**PROBLEM:**
Determine how many of the lines below include "each", then respond with that number and no other text.

### EXCERPTED RECORDS ###

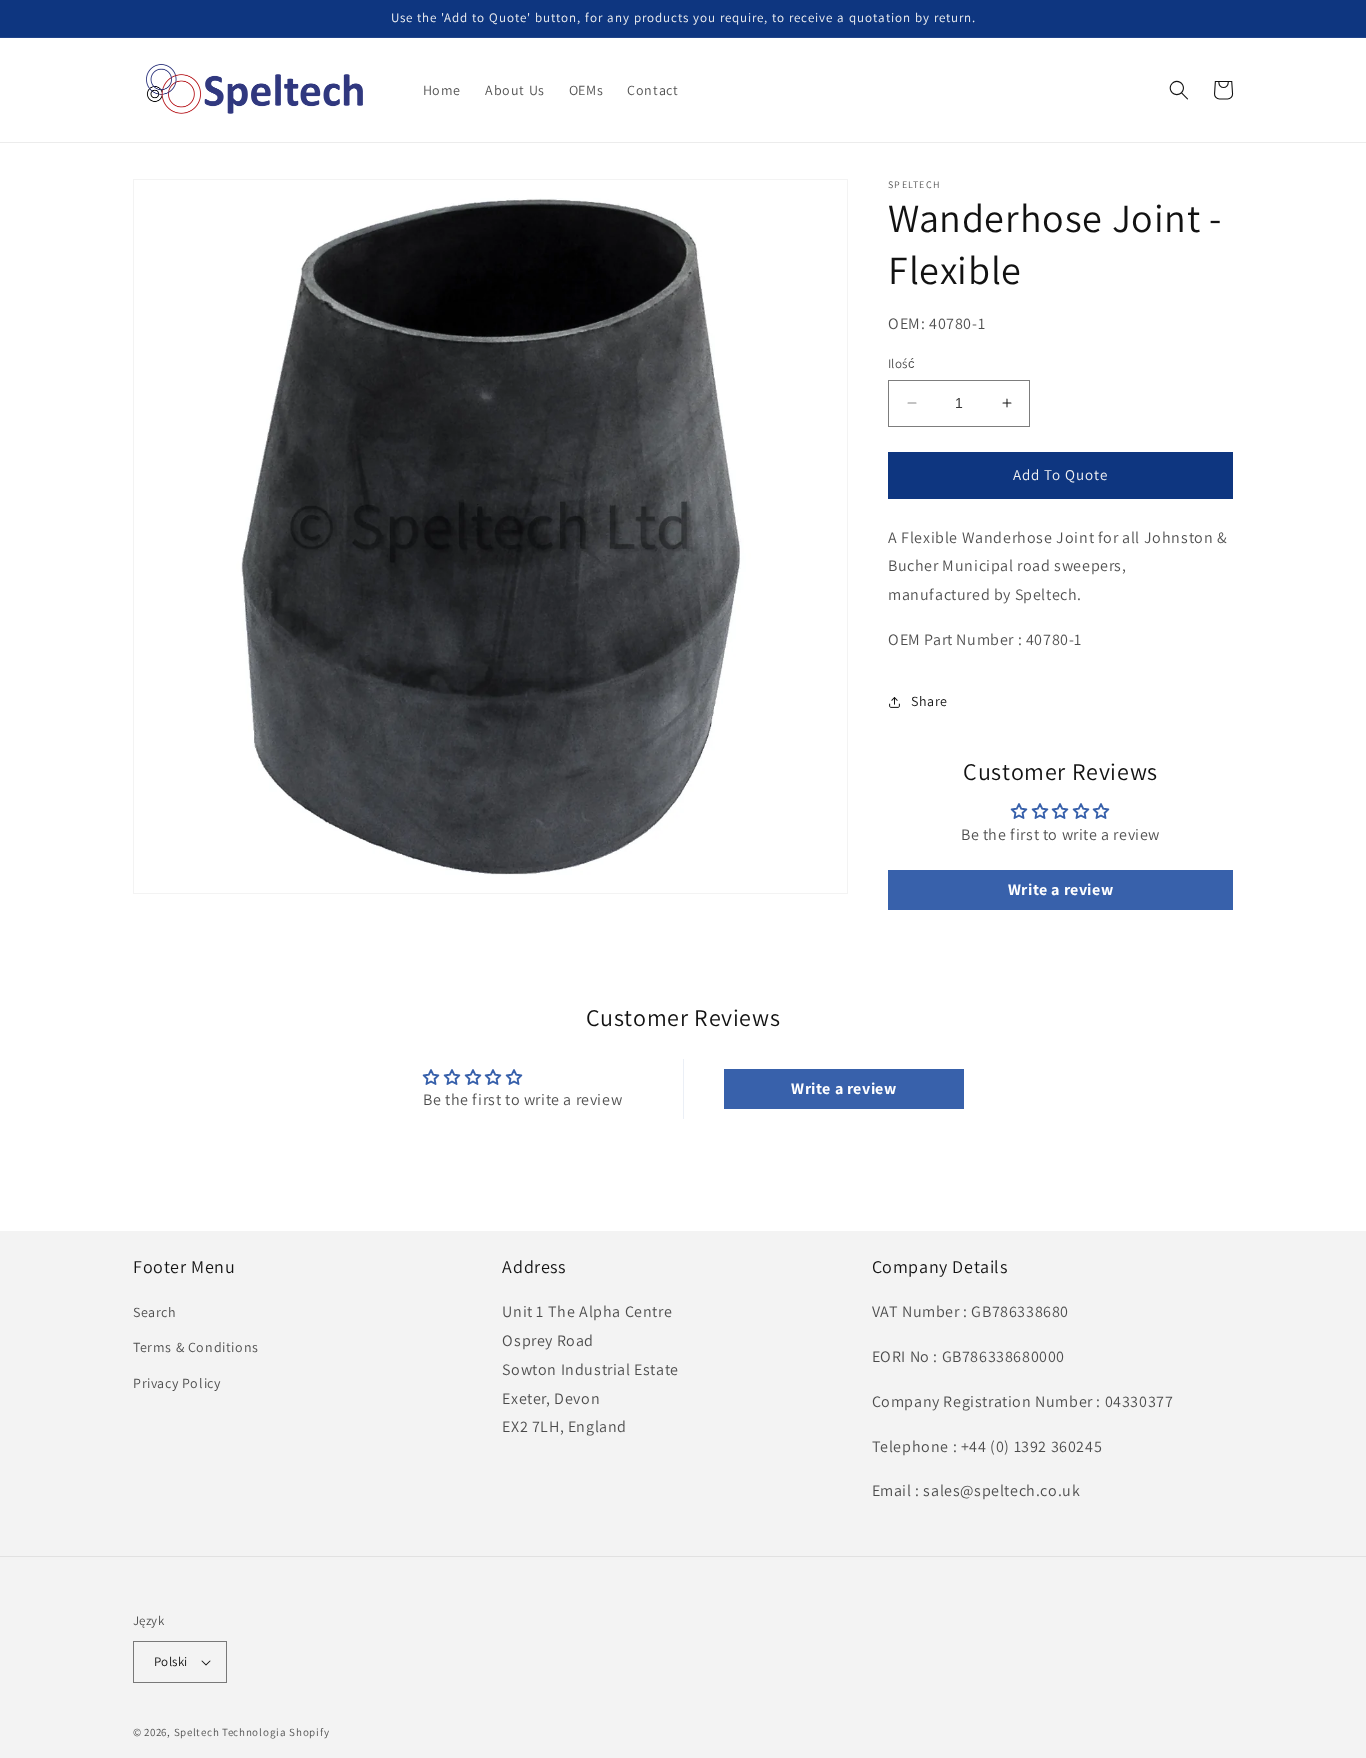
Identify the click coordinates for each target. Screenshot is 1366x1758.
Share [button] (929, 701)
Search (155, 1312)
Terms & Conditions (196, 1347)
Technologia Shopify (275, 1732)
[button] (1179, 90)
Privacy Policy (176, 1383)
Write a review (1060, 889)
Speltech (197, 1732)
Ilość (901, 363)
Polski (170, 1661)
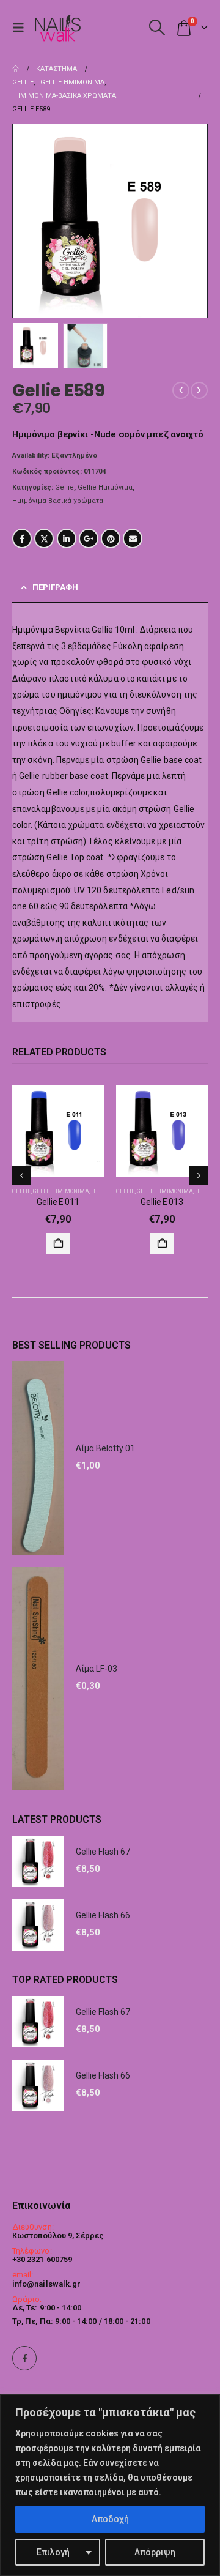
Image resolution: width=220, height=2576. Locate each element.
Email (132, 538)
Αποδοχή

###

**PROBLEM SOLUTION:**
2